To update a probability based on changed information, you divide the previous probability of the event in question by the sum of previous probabilities of the new minimal partition:

7. P(heads|awake) has several possible values. It is not unique unless assumptions are made that are not explicitly stated in the problem.

A rational Sleeping Beauty can compute the fair price X for the bet "Bet owner gets \$1 if the coin landed heads and must pay the purchase price twice if the coin landed tails". (Sleeping beauty must set one price X for betting on heads that applies on both Monday and Tuesday because she cannot distinguish one day from the other) The answer for the "fair price" is X = 1/3 and this is calculated independently of the controversial P(heads| awake). It only requires using the unconditional probability P(heads) = 1/2.

The answer from the betting strategy computation does not have the interpretation of being Sleeping Beauty's estimate of P(heads|awake). She doesn't use any estimate of P(heads|awake) to calculate X = 1/3. And she is not making the "pure" bet "Bet owner gets \$1 if the coin landed heads". The actual bet she is offered has more consequences.

There are various plausible assumptions that lead to the "thirder" answer. They involve somehow connecting the expected frequencies for the events (heads, Monday, awake), (tails, Monday, awake), (tails, Tails, Tuesday, awake) as generated by the experiment to the probabilities that those situations are the single situation that happens "when Sleeping Beauty awakes". However, there is no information in the problem that explicitly makes such a connection.

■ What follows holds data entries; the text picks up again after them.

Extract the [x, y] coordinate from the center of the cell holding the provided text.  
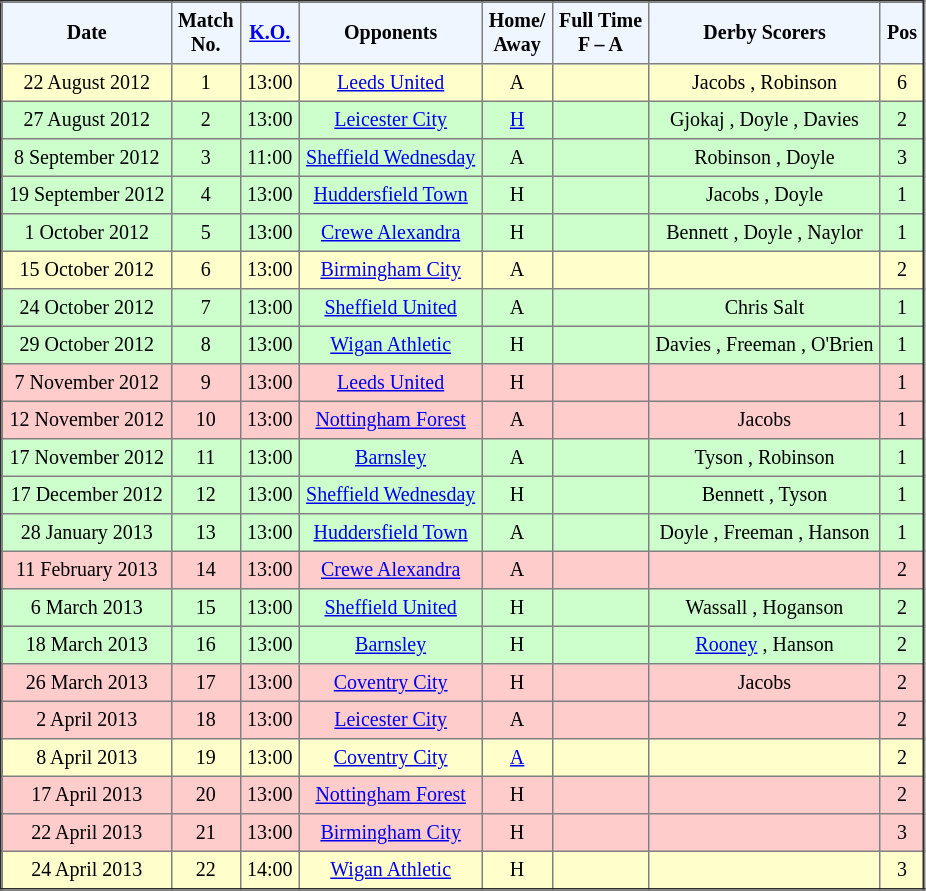
19 September 2012 [87, 195]
15 October 2012 [87, 270]
14:00 [270, 870]
Jacobs , Robinson [764, 83]
8 September 2012 [87, 158]
1 October 2012 [87, 233]
14 [206, 570]
Full TimeF – A [600, 33]
Davies , Freeman , O'Brien [764, 345]
21 [206, 833]
18 March 2013 [87, 645]
Opponents [390, 33]
Derby Scorers [764, 33]
12 November 2012 [87, 420]
29 October 2012 [87, 345]
22 [206, 870]
Pos [902, 33]
18 [206, 720]
Tyson , Robinson [764, 458]
17 November 2012 [87, 458]
MatchNo. [206, 33]
10 [206, 420]
19 [206, 758]
22 August 2012 [87, 83]
17 [206, 683]
11 [206, 458]
12 [206, 495]
Bennett , Doyle , Naylor [764, 233]
Rooney , Hanson [764, 645]
K.O. [270, 33]
13 [206, 533]
Date [87, 33]
8 [206, 345]
5 [206, 233]
24 April 2013 [87, 870]
2 April 2013 [87, 720]
Gjokaj , Doyle , Davies [764, 120]
Robinson , Doyle [764, 158]
Doyle , Freeman , Hanson [764, 533]
7 [206, 308]
17 April 2013 [87, 795]
Wassall , Hoganson [764, 608]
6 March 2013 [87, 608]
26 March 2013 [87, 683]
Home/Away [517, 33]
24 October 2012 [87, 308]
27 August 2012 [87, 120]
20 [206, 795]
8 April 2013 [87, 758]
16 [206, 645]
17 December 2012 [87, 495]
4 [206, 195]
22 April 2013 [87, 833]
7 November 2012 [87, 383]
Jacobs , Doyle [764, 195]
28 January 2013 [87, 533]
Chris Salt [764, 308]
11 February 2013 [87, 570]
9 [206, 383]
11:00 [270, 158]
15 [206, 608]
Bennett , Tyson [764, 495]
Provide the [x, y] coordinate of the cell's center where the given text is located.  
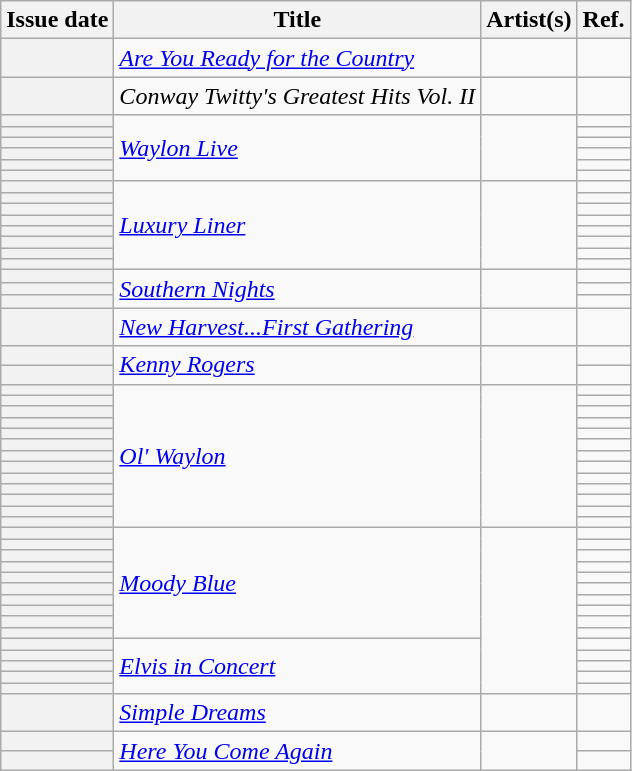
Simple Dreams [298, 713]
Are You Ready for the Country [298, 58]
Conway Twitty's Greatest Hits Vol. II [298, 96]
Title [298, 20]
Elvis in Concert [298, 666]
Here You Come Again [298, 751]
Moody Blue [298, 584]
Waylon Live [298, 148]
Southern Nights [298, 289]
Ref. [604, 20]
Kenny Rogers [298, 365]
New Harvest...First Gathering [298, 327]
Artist(s) [529, 20]
Issue date [58, 20]
Luxury Liner [298, 225]
Ol' Waylon [298, 456]
From the cell containing the given text, extract its center point as (x, y) coordinate. 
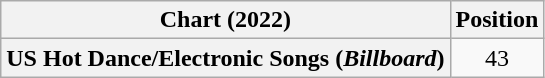
43 (497, 58)
Position (497, 20)
Chart (2022) (226, 20)
US Hot Dance/Electronic Songs (Billboard) (226, 58)
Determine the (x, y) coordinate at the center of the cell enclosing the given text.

The "halfer" answer for P(Heads | awake) is not unique, but it satisfies the given information. It does not contradict that the best betting strategy is X = 1/3 because a rational "halfer" would calculate X in the same manner as indicated above.

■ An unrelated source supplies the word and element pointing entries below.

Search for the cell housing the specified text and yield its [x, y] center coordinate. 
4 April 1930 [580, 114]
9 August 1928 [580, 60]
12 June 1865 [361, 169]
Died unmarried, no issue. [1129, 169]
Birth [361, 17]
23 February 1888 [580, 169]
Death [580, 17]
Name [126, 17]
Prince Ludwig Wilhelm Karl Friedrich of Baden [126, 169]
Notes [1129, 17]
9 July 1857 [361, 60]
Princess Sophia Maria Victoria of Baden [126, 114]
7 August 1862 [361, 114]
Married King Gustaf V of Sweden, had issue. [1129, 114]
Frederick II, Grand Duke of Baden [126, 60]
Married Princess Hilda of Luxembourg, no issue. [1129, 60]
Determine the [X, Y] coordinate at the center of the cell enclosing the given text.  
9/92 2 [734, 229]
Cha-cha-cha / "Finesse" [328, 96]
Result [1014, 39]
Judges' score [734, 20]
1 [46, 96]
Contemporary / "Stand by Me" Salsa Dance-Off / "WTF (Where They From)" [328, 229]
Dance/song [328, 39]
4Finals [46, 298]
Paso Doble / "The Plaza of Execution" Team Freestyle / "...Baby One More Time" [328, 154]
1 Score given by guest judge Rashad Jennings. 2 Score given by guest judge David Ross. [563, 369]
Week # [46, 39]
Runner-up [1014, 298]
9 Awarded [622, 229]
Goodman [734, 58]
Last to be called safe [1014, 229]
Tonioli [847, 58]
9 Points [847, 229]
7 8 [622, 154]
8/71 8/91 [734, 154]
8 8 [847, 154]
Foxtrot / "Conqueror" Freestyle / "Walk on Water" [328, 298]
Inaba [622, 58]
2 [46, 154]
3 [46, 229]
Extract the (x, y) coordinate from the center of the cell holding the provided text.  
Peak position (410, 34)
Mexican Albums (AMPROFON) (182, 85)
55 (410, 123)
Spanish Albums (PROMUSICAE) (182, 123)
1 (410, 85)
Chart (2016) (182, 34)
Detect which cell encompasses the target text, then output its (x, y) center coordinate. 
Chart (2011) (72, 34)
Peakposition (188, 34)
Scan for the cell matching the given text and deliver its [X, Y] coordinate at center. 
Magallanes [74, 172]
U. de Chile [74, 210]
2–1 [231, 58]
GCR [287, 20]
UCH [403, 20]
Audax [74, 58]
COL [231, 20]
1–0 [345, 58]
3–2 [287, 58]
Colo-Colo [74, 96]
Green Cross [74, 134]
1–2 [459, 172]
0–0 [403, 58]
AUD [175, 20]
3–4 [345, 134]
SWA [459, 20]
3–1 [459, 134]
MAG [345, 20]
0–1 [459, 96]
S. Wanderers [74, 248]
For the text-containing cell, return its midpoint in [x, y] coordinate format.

A specific model for the probability distribution of the situation "when Sleeping Beauty is awakened" that is consistent with the "halfer" answer is:
1) Toss the coin and run the experiment. 2) From the sitation(s) that arise the experiment, pick a situation, giving each situation the same probability of being selected if we must pick from among two.

That model produces conditional probabilities that offend somes people's intuition, but it does not mathematically contradict any information given in the problem. The "halfer" answer in not the unique answer for P(heads | awake) because there is also a "thirder" probability model that is consistent with the information given in the problem.

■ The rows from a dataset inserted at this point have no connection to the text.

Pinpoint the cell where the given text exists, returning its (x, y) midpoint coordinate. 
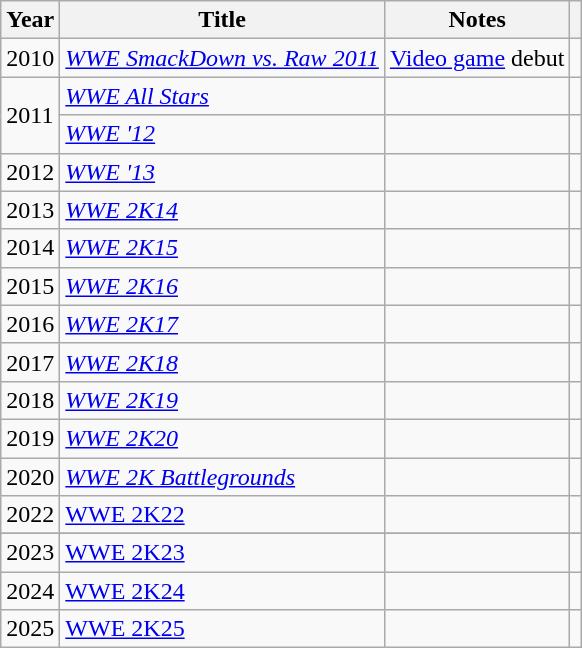
2017 (30, 362)
2013 (30, 210)
WWE '12 (222, 134)
WWE 2K18 (222, 362)
2011 (30, 115)
WWE 2K14 (222, 210)
Year (30, 20)
2020 (30, 477)
2015 (30, 286)
WWE 2K22 (222, 515)
2025 (30, 629)
WWE 2K20 (222, 438)
WWE SmackDown vs. Raw 2011 (222, 58)
2016 (30, 324)
2010 (30, 58)
WWE 2K Battlegrounds (222, 477)
WWE 2K16 (222, 286)
WWE 2K23 (222, 553)
WWE '13 (222, 172)
2014 (30, 248)
2022 (30, 515)
Notes (477, 20)
Video game debut (477, 58)
WWE 2K25 (222, 629)
WWE 2K19 (222, 400)
WWE All Stars (222, 96)
2023 (30, 553)
WWE 2K17 (222, 324)
Title (222, 20)
2018 (30, 400)
2012 (30, 172)
WWE 2K24 (222, 591)
2019 (30, 438)
2024 (30, 591)
WWE 2K15 (222, 248)
Output the (X, Y) coordinate of the center of the cell containing the given text.  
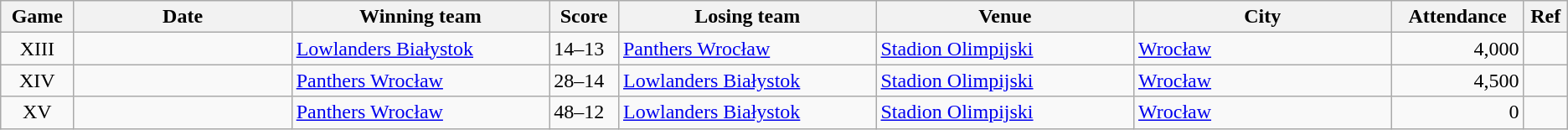
Date (183, 17)
4,500 (1457, 80)
28–14 (585, 80)
XIII (37, 49)
Score (585, 17)
Venue (1005, 17)
14–13 (585, 49)
Winning team (420, 17)
4,000 (1457, 49)
XIV (37, 80)
Ref (1545, 17)
Game (37, 17)
City (1263, 17)
Attendance (1457, 17)
XV (37, 112)
Losing team (747, 17)
48–12 (585, 112)
0 (1457, 112)
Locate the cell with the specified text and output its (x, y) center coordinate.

It's tempting to think that the Sleeping Beauty problem is equivalent to a typical balls-in-urns problem. For example, Urn H contains 1 amber-colored ball and one sienna-colored ball. Urn T contains 2 amber colored balls. A fair coin is flipped. Urn H is chosen if the coin lands heads, otherwise urn T is chosen. A ball is drawn at random from the chosen urn.

Question 1) Given the ball that is drawn is amber-colored, what is the probability that Urn H was chosen?

However that does not exemplify the scenario in the Sleeping Beauty problem. By analogy to the Sleeping Beauty problem , all the balls are drawn from the selected urn. Then the ill-posed question is asked:

Question 2: Upon observing a draw where the ball is amber colored, what is the probability that Urn H was selected.

Question 2 does not say that each of the two balls that are drawn have the same probability of being the one observed. It doesn't specify that the draw observed is the first draw or the second draw. It doesn't rule out that the observer has some bias -like always choosing to observe only the first draw from urn T.

Since P(heads | awake) has no objectively calculable value, one may resort to making assumptions by invoking The Principle of indifference. If we believe that the Principle of Indifference cannot be paradoxical then all solutions computed that way should be the same.